I observed, “There isn’t any nose. And what about ears?”
“I thought they were hidden under her hair. I guess... not. There’re these dark, bruise-looking patches down here, practically on the neck. Maybe they do the same job.”
That
was
weird. I couldn’t think of a race that didn’t have ears of some kind. In fact, most races have ears that make our human ones look like afterthoughts. Great hairy, pointy, or dangly things all covered with scales and warts.
“Old Bones, you’ve got to help us out here. Why can’t Play draw what he really saw?”
Grumpy atmospherics. Kip squeaked. The Dead Man observed,
Mr. Playmate appears to be reproducing what was actually in front of him rather than what he believes he saw. It is possible he was gulled by some illusion. The illustration does resemble the boy’s recollections of his elven acquaintances.
“Wonderful. Play, I’ll bet Colonel Block wishes he had somebody who could draw pictures like this of the villains he wants to catch.”
“The Guard can go on wishing. You know I’m a simple man, Garrett. Not greedy at all. But I do have to point out that a second-rate stable operator like myself still makes a better living than the best-paid honest policeman.”
“Most everything pays better than being honest. You want to work for Block and Relway, you’d better have a bone-deep law and order calling. Now what?”
Kip was making noises. He wasn’t as impressed with the sketch as I was. “The eyes aren’t right, Play.”
“They wouldn’t be, would they?” Playmate growled. “Since whenever they look straight at you they go all smoky. And they aren’t eyes like ours, anyway. They don’t have any eyelids.”
“It’s not that. It’s their shape. They’re bulgier...”
Garrett!
The kid jumped, squealed, went paper pale in an instant, scattered the documents on my desk. He moaned, “They’re here! They’re trying to get into my head again!” He tried to jump past Playmate.
“Hang on to him!” I said. “That’s just old Chuckles deciding to pick on me for a minute.”
Old Chuckles demurred. He sent,
The young man is entirely correct, Garrett. There is an unknown creature in the alleyway out back trying to look into the house. I am confusing it and blocking it but that is extremely difficult. The work requires most of the attention of most of my minds.
The Dead Man belongs to a rare species known as Loghyr. They have that knack. Of having multiple minds capable of parallel and independent function. I’ve heard that some develop multiple personalities. I can’t imagine. Old Bones is a complete horror show being just one of himself.
Simultaneous shrieks sounded upstairs and in the small front room. I don’t know what Katie’s problem was but it was audibly obvious that the Goddamn Parrot had decided to focus his powers of persuasion on convincing the world that he was about as sane as a drunken butterfly.
The creature is now confused by what I have done. Which is to connect it to a couple of marginally sensitive but completely empty minds. Perhaps it will become equally lost.
“That’s no way to talk about my girlfriend.”
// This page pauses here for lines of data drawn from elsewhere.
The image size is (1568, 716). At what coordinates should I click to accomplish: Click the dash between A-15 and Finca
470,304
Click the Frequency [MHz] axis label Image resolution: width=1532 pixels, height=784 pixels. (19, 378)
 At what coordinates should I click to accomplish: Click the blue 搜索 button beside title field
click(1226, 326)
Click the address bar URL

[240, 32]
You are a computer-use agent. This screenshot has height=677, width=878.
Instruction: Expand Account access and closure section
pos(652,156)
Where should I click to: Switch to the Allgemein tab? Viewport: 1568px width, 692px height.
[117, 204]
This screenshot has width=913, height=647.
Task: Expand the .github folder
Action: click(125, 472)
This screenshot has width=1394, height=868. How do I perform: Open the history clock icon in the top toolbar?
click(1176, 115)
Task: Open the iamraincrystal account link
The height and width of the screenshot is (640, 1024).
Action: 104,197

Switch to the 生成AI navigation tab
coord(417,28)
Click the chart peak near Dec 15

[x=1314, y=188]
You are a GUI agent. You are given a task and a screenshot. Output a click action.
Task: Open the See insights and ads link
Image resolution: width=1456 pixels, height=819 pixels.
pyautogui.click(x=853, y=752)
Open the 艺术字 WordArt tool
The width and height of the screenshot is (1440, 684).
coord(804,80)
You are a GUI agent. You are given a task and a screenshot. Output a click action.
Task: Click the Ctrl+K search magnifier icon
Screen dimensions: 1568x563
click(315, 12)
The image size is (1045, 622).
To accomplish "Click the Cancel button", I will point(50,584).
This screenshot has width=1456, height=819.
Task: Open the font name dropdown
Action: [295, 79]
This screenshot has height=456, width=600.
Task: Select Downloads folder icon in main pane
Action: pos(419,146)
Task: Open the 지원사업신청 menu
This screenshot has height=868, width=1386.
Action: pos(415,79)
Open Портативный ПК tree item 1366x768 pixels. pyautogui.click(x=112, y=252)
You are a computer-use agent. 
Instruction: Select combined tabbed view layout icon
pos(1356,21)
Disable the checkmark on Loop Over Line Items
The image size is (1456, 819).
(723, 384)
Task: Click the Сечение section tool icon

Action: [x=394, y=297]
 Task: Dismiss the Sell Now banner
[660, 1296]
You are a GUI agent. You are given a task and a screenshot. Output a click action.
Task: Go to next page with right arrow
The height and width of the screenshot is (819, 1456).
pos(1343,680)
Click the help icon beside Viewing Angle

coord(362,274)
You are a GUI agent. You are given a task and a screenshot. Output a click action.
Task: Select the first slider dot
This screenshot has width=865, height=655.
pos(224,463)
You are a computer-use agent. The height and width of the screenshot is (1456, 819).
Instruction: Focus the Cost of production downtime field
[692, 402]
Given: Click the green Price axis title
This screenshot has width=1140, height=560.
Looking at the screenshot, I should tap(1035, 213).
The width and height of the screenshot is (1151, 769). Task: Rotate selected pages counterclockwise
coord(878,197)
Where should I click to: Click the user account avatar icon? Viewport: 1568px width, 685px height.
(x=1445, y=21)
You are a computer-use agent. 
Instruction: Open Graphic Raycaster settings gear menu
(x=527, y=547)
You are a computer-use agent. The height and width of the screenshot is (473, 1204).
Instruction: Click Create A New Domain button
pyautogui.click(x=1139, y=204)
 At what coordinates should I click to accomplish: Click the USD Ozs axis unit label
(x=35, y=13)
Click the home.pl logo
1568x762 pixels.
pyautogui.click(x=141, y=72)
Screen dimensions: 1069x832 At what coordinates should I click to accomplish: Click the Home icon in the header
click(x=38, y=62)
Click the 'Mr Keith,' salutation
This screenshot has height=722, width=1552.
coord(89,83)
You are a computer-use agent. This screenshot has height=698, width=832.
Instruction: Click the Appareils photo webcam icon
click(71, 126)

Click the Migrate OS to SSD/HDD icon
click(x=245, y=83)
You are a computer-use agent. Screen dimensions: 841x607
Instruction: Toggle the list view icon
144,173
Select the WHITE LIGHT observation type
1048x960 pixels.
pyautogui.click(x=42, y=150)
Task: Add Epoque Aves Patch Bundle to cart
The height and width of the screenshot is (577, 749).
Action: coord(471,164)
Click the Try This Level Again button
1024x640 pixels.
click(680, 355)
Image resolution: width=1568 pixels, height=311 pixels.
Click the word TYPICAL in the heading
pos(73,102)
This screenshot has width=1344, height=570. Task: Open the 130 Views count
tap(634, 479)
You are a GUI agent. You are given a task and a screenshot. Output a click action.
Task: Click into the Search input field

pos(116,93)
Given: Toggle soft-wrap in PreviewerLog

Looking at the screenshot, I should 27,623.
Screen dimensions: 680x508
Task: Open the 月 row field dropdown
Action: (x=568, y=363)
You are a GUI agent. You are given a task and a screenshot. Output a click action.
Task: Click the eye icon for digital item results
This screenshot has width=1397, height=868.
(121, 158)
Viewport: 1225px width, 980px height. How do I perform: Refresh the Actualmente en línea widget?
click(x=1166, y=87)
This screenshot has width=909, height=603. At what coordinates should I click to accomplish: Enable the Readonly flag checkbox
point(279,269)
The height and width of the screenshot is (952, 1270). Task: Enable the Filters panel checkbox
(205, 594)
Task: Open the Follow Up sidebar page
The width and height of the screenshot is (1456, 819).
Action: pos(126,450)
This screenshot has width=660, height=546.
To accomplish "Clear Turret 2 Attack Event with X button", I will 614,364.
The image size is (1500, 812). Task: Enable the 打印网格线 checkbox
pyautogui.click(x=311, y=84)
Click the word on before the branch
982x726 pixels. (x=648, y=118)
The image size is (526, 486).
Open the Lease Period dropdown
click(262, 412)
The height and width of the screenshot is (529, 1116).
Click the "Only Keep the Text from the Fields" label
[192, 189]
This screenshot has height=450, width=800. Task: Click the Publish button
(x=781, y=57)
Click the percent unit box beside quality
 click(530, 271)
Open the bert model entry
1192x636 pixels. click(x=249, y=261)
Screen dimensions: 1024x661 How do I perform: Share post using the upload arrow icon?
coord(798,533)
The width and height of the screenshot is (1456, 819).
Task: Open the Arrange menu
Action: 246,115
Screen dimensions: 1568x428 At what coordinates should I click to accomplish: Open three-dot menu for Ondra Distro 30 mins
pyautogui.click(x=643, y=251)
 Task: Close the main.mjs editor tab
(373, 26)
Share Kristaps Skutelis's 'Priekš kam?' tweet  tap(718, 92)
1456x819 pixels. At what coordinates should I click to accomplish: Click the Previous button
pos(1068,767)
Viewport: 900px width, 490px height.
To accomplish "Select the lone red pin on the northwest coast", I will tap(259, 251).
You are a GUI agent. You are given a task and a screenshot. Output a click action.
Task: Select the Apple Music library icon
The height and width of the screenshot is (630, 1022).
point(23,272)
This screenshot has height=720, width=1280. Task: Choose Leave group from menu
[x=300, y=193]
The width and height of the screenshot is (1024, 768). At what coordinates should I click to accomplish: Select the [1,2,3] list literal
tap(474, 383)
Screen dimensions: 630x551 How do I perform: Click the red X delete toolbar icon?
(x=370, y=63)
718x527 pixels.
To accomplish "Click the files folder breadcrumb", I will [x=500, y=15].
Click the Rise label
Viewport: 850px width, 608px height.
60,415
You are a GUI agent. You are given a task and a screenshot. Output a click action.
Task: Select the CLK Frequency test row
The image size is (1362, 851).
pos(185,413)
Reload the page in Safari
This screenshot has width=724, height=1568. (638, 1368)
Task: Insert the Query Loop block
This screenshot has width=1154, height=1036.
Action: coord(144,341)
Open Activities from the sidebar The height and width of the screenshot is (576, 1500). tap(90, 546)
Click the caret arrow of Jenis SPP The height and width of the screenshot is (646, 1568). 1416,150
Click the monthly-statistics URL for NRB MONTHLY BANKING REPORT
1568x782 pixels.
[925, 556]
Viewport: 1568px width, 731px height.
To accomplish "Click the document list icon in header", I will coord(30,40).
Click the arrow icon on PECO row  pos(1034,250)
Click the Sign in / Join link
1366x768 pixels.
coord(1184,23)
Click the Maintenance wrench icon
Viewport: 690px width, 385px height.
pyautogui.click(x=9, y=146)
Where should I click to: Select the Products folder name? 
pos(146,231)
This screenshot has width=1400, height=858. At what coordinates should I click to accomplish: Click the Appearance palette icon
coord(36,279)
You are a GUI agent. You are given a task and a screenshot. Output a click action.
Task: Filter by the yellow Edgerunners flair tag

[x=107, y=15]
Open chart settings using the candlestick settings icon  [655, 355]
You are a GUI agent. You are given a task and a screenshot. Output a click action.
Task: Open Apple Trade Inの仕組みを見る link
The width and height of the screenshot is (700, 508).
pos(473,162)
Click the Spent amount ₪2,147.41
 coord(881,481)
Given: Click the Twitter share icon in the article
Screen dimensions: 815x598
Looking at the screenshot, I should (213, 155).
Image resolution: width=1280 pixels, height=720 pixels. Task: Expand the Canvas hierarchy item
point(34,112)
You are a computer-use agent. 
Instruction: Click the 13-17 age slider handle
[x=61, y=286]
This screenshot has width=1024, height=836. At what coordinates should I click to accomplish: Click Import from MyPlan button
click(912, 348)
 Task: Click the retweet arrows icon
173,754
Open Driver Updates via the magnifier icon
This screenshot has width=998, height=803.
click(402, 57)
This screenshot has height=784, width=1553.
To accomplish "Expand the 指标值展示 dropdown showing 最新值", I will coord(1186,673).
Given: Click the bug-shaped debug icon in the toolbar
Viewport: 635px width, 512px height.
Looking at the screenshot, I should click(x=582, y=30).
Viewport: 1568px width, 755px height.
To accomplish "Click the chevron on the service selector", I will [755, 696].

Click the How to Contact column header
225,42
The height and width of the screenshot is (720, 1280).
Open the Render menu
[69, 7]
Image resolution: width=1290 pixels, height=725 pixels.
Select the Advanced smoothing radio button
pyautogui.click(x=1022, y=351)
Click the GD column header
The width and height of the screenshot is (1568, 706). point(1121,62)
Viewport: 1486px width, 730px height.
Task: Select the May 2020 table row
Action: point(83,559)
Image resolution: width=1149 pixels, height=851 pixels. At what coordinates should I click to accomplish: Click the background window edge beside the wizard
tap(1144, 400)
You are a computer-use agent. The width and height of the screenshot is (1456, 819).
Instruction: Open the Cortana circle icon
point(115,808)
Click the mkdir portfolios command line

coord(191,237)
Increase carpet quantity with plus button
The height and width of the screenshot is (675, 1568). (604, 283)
The Dead Man was able to make the air sneer. And I suppose he had a point. Nature endowed Katie with countless delicious attributes. At first glance excessive intellect doesn’t appear to be one of those. But, actually, bimbo is a survival strategy that she has let get out of control.
The kid began babbling soft nonsense not unlike that of yon inebriated megamouth. It sounded suspiciously like some of the nonsense Katie whispered when she was about half-asleep and purring. I asked Playmate, “Kip have a history with booze or drugs?” The kid was now not speaking any form of Karentine I recognized. My place isn’t the neighborhood ranting ground for any of those cults that specialize in speaking in tongues.